Personal Data processed in order to prevent Abuse / Fraud will be retained by the Data Controllers for the time strictly necessary to fulfil the aforesaid purposes and therefore until such time as the Data Controllers are bound to keep them for legal protection to communicate said data to the competent Authorities.
7. RIGHTS OF THE USERS
You have the right to request the Data Controllers at any time:
access to your Personal Data, (or a copy of such Personal Data), as well as further information on the processing being carried out on them;
the correction or updating of the Personal Data processed by the Data Controllers, if they are incomplete or out of date;
the cancellation of your Personal Data from the Owners’ databases;
the limitation of the processing of your Personal Data by the Data Controllers;
to obtain the Personal Data concerning you in a structured, commonly used and automatically readable form;
In addition, you can:
object to the processing of your Personal Data by the Owners (e.g. Soft Spam);
withdraw your consent for the purposes of Marketing and Remarketing.
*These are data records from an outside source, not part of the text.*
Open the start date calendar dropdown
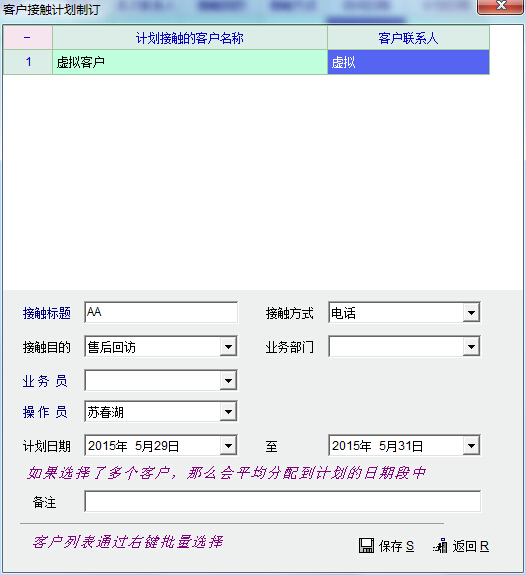This screenshot has height=575, width=526. [228, 446]
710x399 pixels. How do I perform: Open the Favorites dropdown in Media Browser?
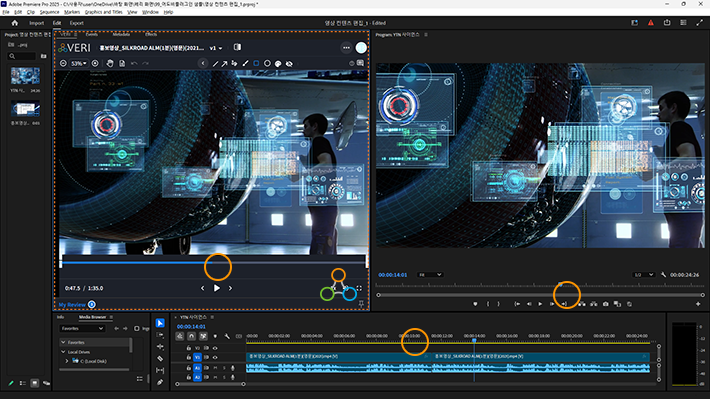click(82, 328)
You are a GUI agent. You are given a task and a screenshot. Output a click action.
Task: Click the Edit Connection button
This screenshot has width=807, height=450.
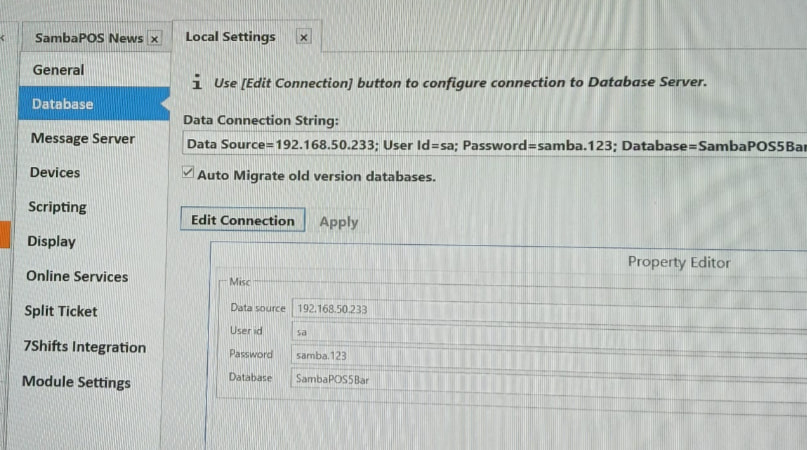coord(243,221)
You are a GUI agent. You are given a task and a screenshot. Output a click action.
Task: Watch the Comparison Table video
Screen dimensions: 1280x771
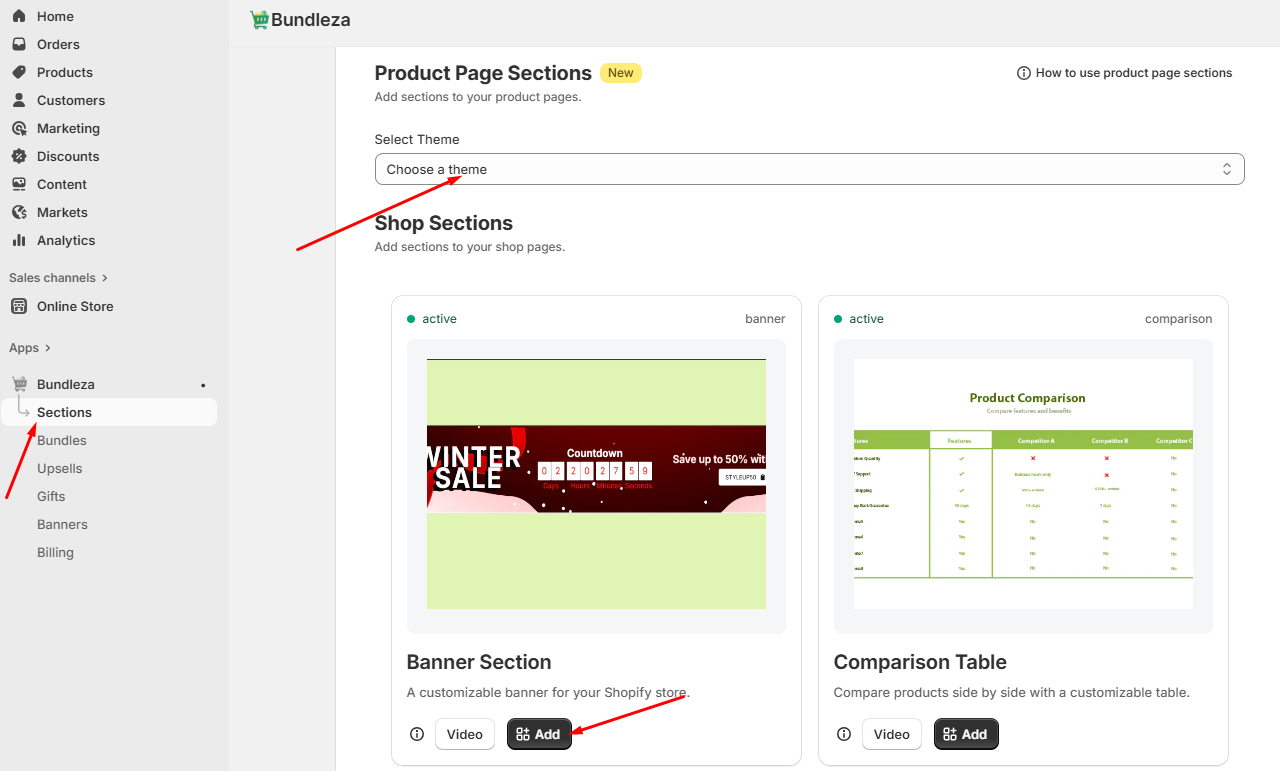tap(891, 734)
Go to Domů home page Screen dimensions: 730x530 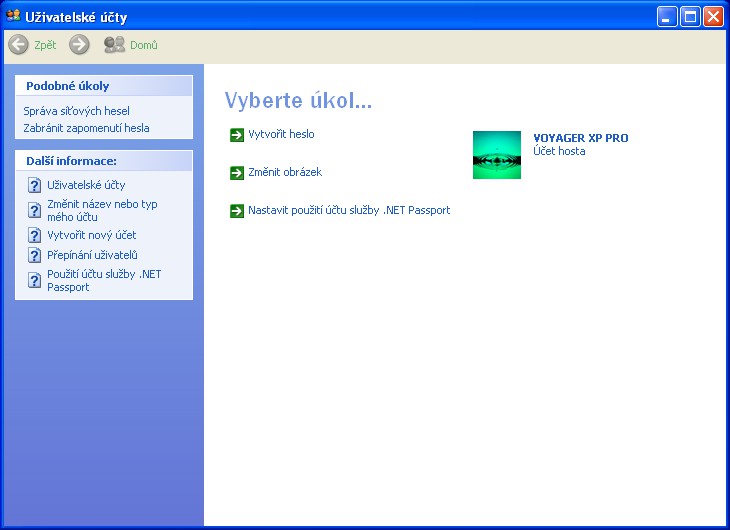point(131,45)
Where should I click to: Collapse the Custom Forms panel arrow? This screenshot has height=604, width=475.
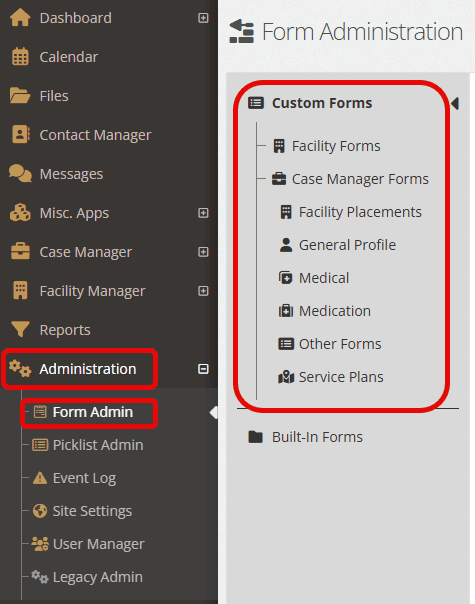click(x=455, y=103)
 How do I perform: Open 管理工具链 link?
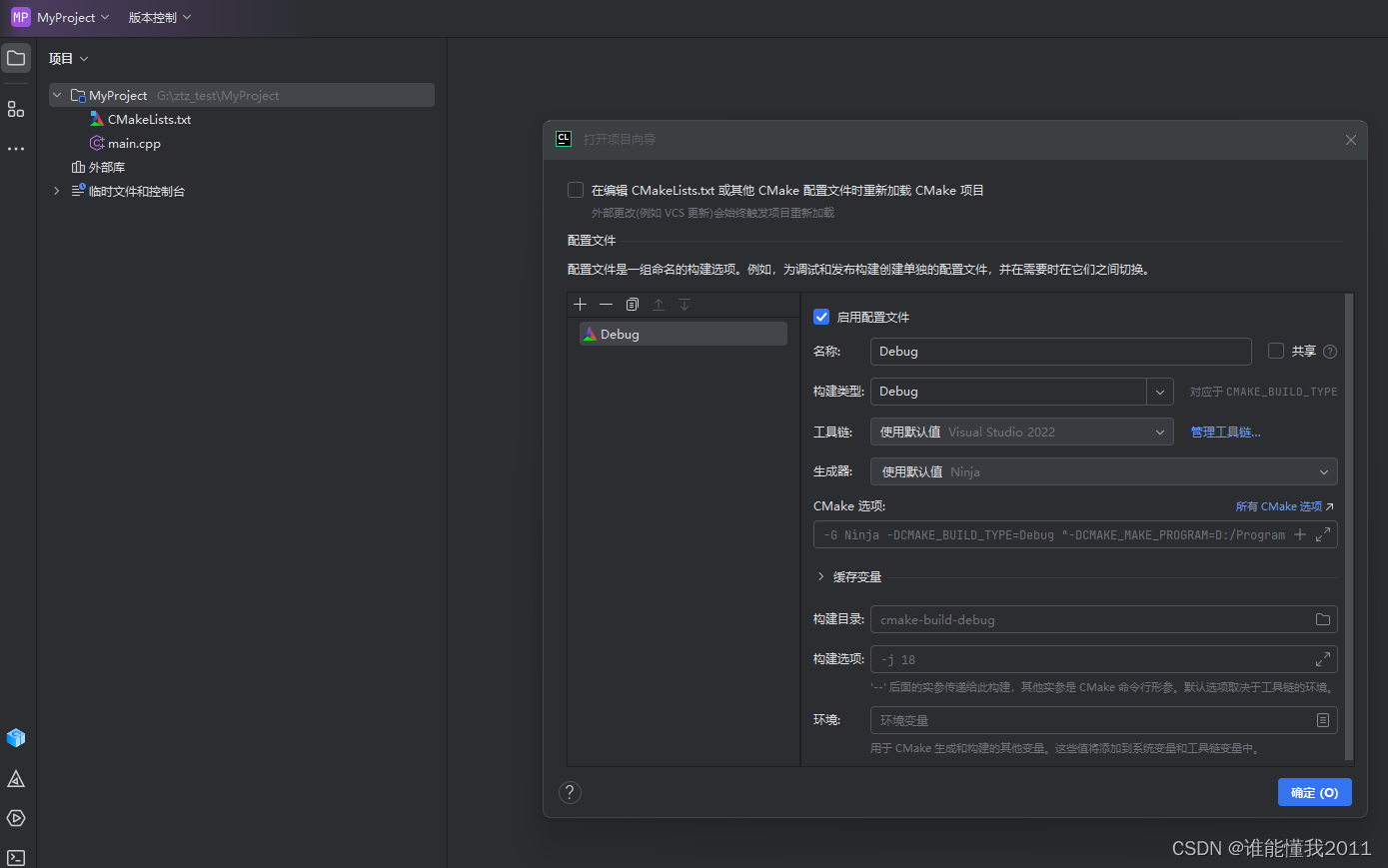click(x=1224, y=432)
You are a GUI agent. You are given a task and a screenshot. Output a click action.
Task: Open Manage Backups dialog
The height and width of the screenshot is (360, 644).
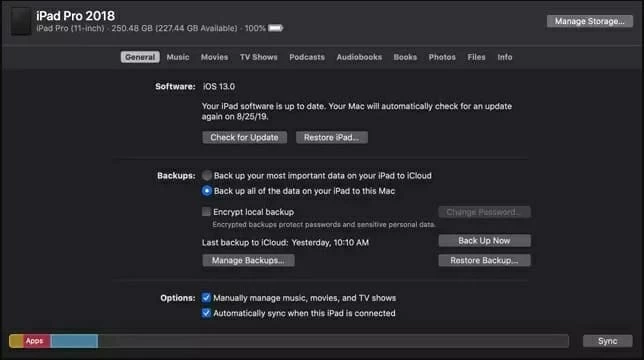click(248, 260)
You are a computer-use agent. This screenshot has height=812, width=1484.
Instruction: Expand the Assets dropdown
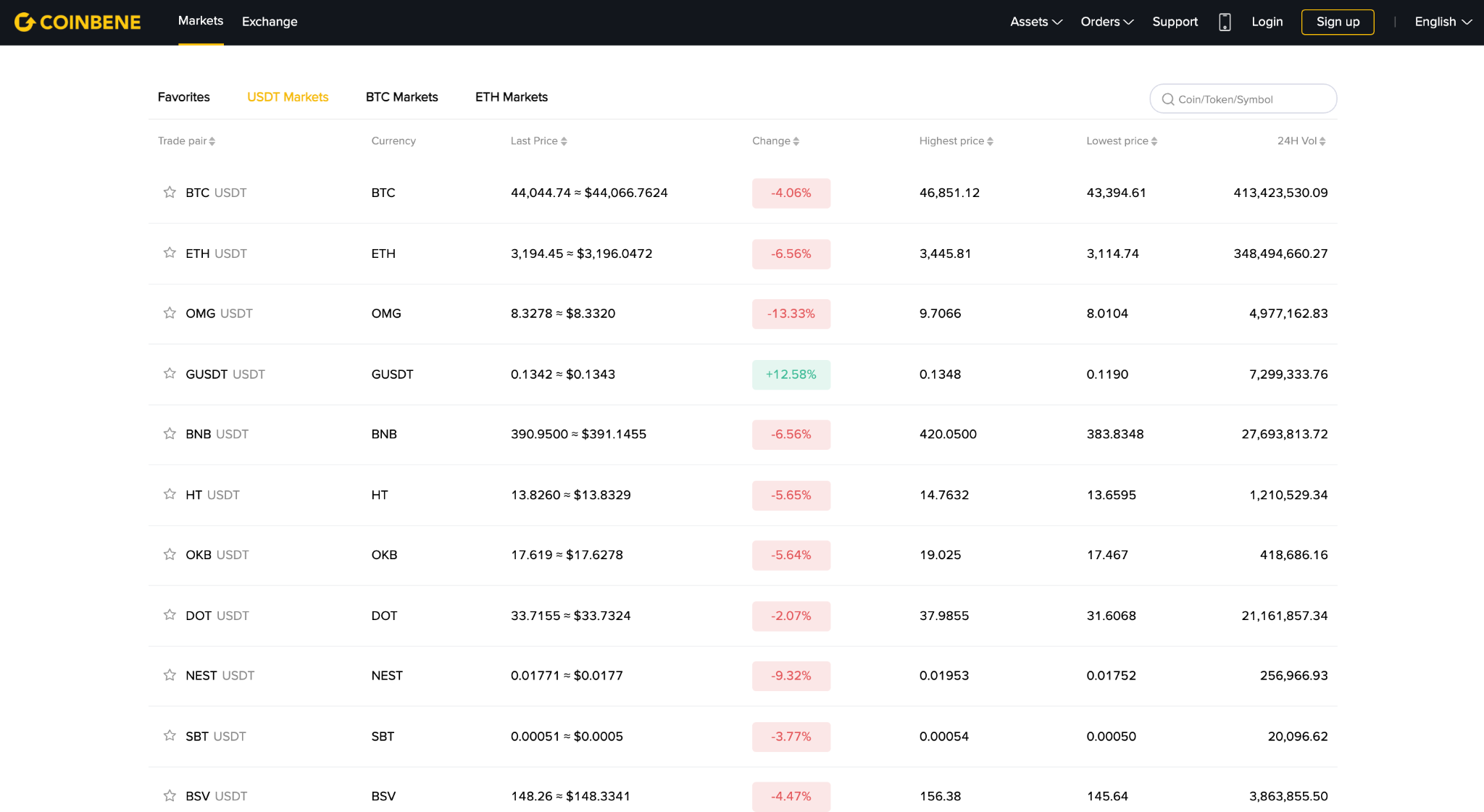click(1036, 22)
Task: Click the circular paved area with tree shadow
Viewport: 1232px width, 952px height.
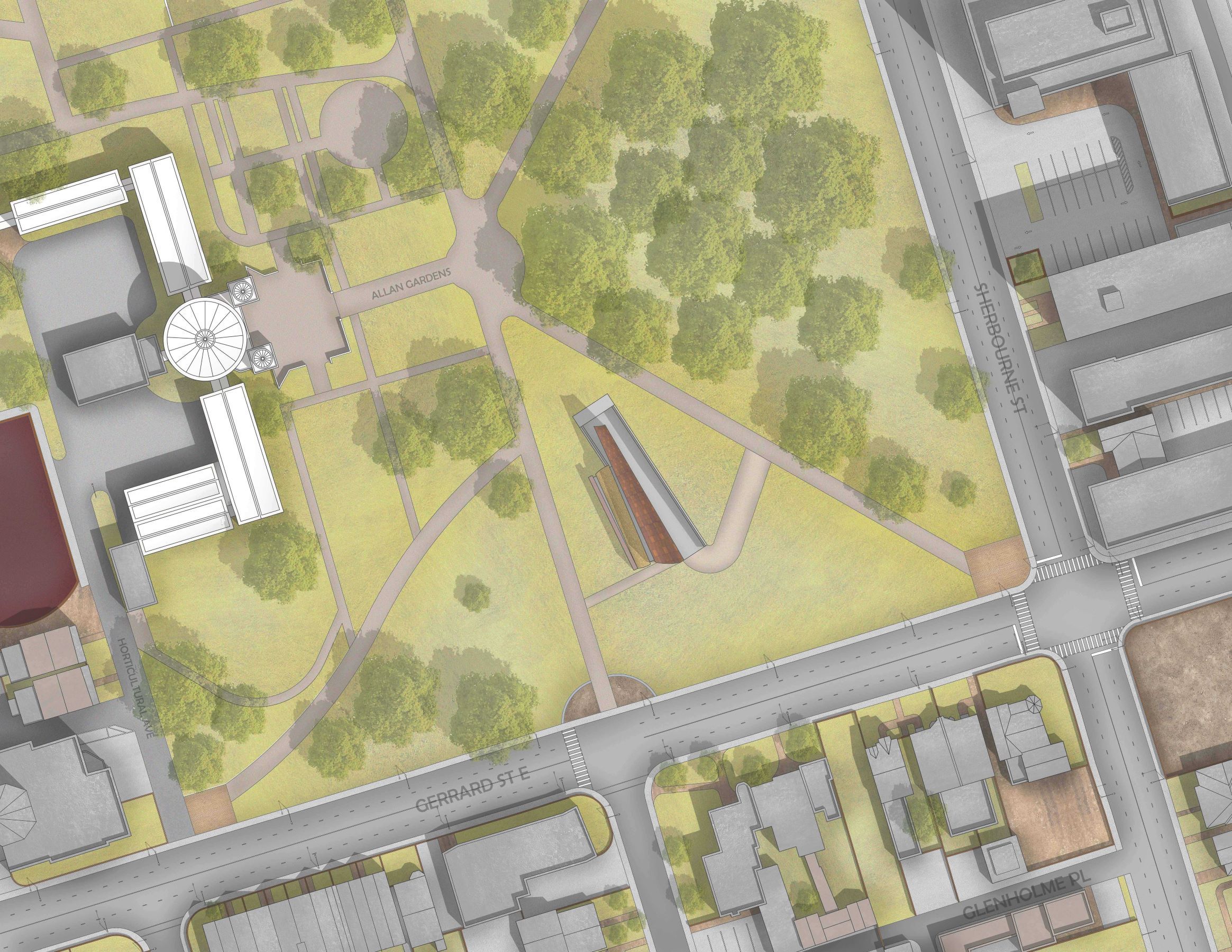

Please note that most of the Personal Information you have provided to the Data Controllers may be changed at any time, by accessing, where possible, to the personal account you have created on the Website.
When requesting the Services, you may have selected the communication channels through which you wish to be contacted for marketing purposes (i.e., phone, text message, email, mail, push notifications, social media).
You can revoke the Marketing-related consent given to each of these communication channels through your personal account on the Site, unflagging the relevant options.
You can also revoke the Marketing-related consent sent via email and stop receiving Soft Spam using the appropriate link at the bottom of each email received. The same procedure can be used to stop receiving the newsletter, if you have requested it as a Service.
In addition to the above, you can exercise your rights by writing to the Owners at the following address: firstname.lastname@example.org
In any case, you are always entitled to lodge a complaint with the competent Supervisory Authority (Personal Data Protection Authority) if you believe that the processing of your Personal Data constitutes violation of the applicable legislation.